Matrix metalloproteinase-9 (MMP-9) and its endogenous inhibitor,
tissue inhibitor of metalloproteinase-1 (TIMP-1), are key mediators of acute
inflammation and regulators of the wound healing process. The aim of this systematic review was to determine the local and systemic involvement of the
MMP-9/TIMP-1 system following
burn injury. Two databases (Scopus and MEDLINE) were searched for all studies reporting MMP-9 and/or
TIMP-1 after
burn injury. Based on our eligibility criteria, we reviewed 24 studies involving 508
burns patients in 11 clinical studies and 367 animals in 13 preclinical studies. Local, systemic, and peripheral gene expression,
protein levels and activity of MMP-9 and
TIMP-1 were assessed.

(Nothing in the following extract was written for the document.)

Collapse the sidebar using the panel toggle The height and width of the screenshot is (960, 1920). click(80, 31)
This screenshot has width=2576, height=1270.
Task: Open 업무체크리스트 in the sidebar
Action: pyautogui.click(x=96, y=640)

Increased MMP-9 was reported at the site of injury early after
burn trauma in all studies, and remained elevated in non-healing
wounds. Increased
TIMP-1 expression in
burn wounds occurred later than MMP-9, and was persistent in hypertrophic
burn scars. Similar to local expression, systemic MMP-9 and
TIMP-1 concentrations were significantly elevated after
burn injury in response to upregulation of proinflammatory
cytokines. While no association was found between systemic MMP-9 concentration and extent of injury or outcome, serum or plasma
TIMP-1 showed good correlation with survival and
burn severity. This review also found evidence of the
MMP-9/TIMP-1 system contributing to secondary tissue damage distant from the
burn site, including
burn-associated musculoskeletal damage and
acute lung injury. In addition, increased MMP-9 synthesis and activity in the brain after peripheral
burn may lead to blood-brain barrier dysfunction and
cerebral edema, a significant contributor to mortality. This systematic review provides an overview of the available evidence of the role of MMP-9 and
TIMP-1 in
burn injury pathophysiology and finds that
TIMP-1 may be a promising
biomarker in outcome prognostication of
burns patients. Large-scale studies of both pediatric and adult
burns patients with increased female representation and repeated sampling are recommended to validate the reliability of
TIMP-1 as a prognostic marker following
burn injury.